Referring to FIGS. 16A and 16B, it may be confirmed that a bio-silica-TiO₂ catalyst material synthesized through an atmospheric low-temperature plasma process according to an embodiment of the disclosure does not exhibit a decrease in a removal rate of contaminant substances even when repeated multiple times in both the organic contaminant substances from a semiconductor process at high concentration (20 ppm) and ultra-high concentration (100 ppm).

According to the above results, it may be confirmed that a bio-silica-TiO₂ catalyst material synthesized through an atmospheric low-temperature plasma process according to an embodiment of the disclosure may be reused multiple times in both the organic contaminant substances from a semiconductor process at high concentration (20 ppm) and ultra-high concentration (100 ppm).

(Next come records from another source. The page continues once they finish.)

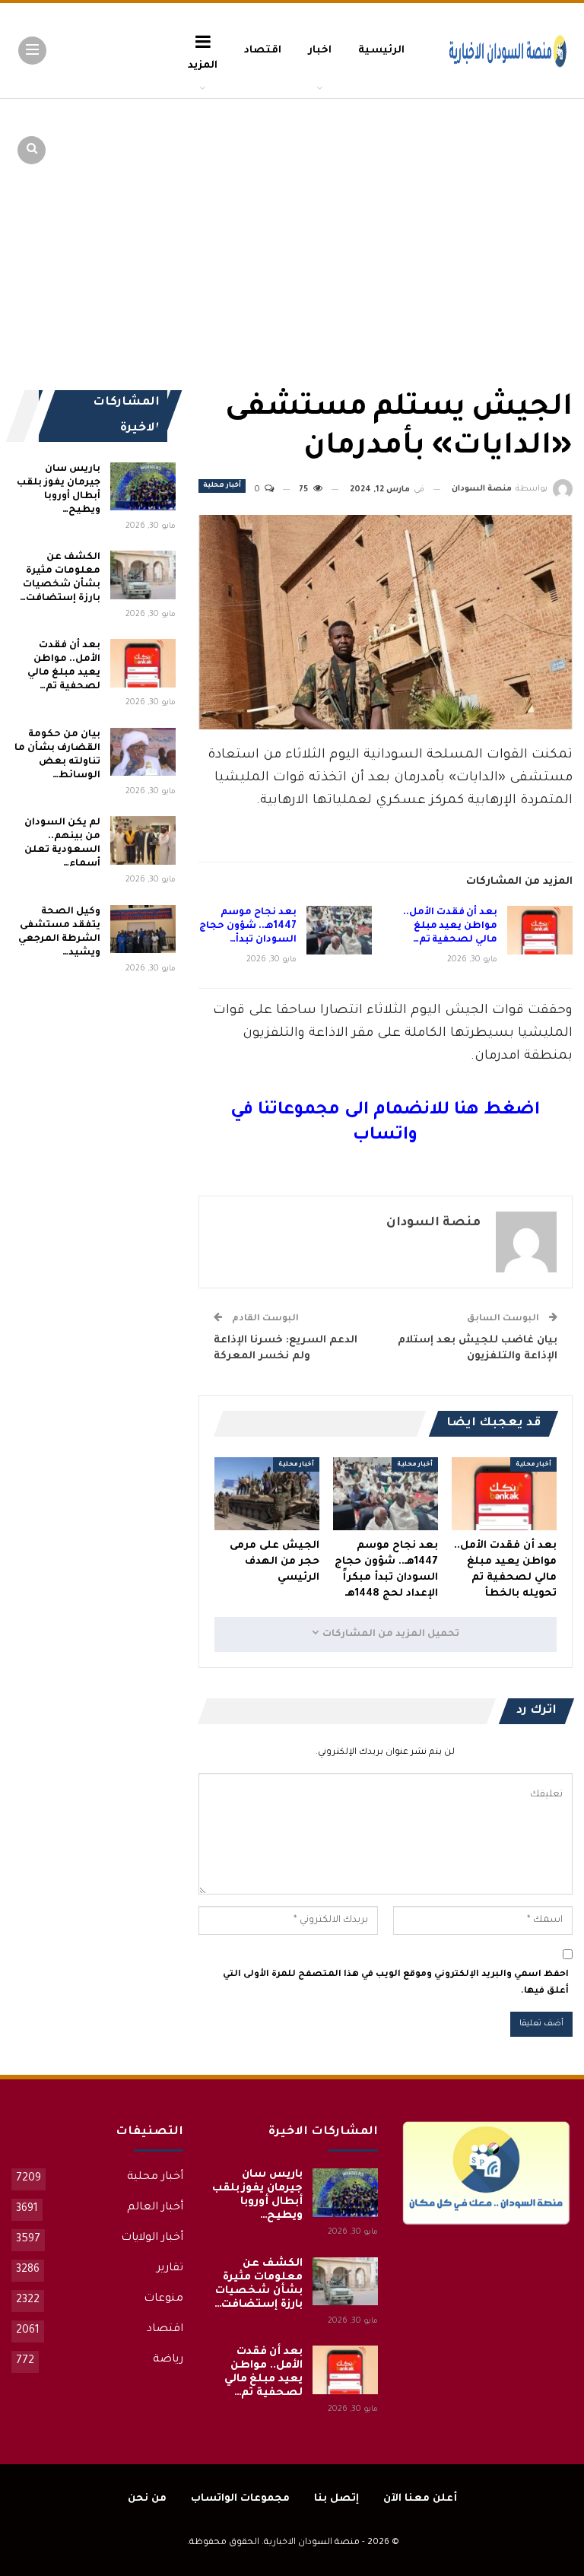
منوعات (163, 2299)
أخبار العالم (155, 2208)
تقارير (170, 2269)
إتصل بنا (336, 2499)
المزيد (202, 65)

The description of the disclosure is for illustrative purposes, and those skilled in the art will understand that it can be easily modified into other specific forms without changing the technical idea or essential features of the disclosure. Therefore, the embodiments described above should be understood as being exemplary in all respects and not limiting. For example, each component described as a single type may be implemented in a distributed manner, and likewise, components described as distributed may be implemented in a combined form.

The scope of the disclosure is indicated by the following claims, and all changes or modifications derived from the meaning and scope of the claims and their equivalent concepts should be interpreted as being included in the scope of the disclosure.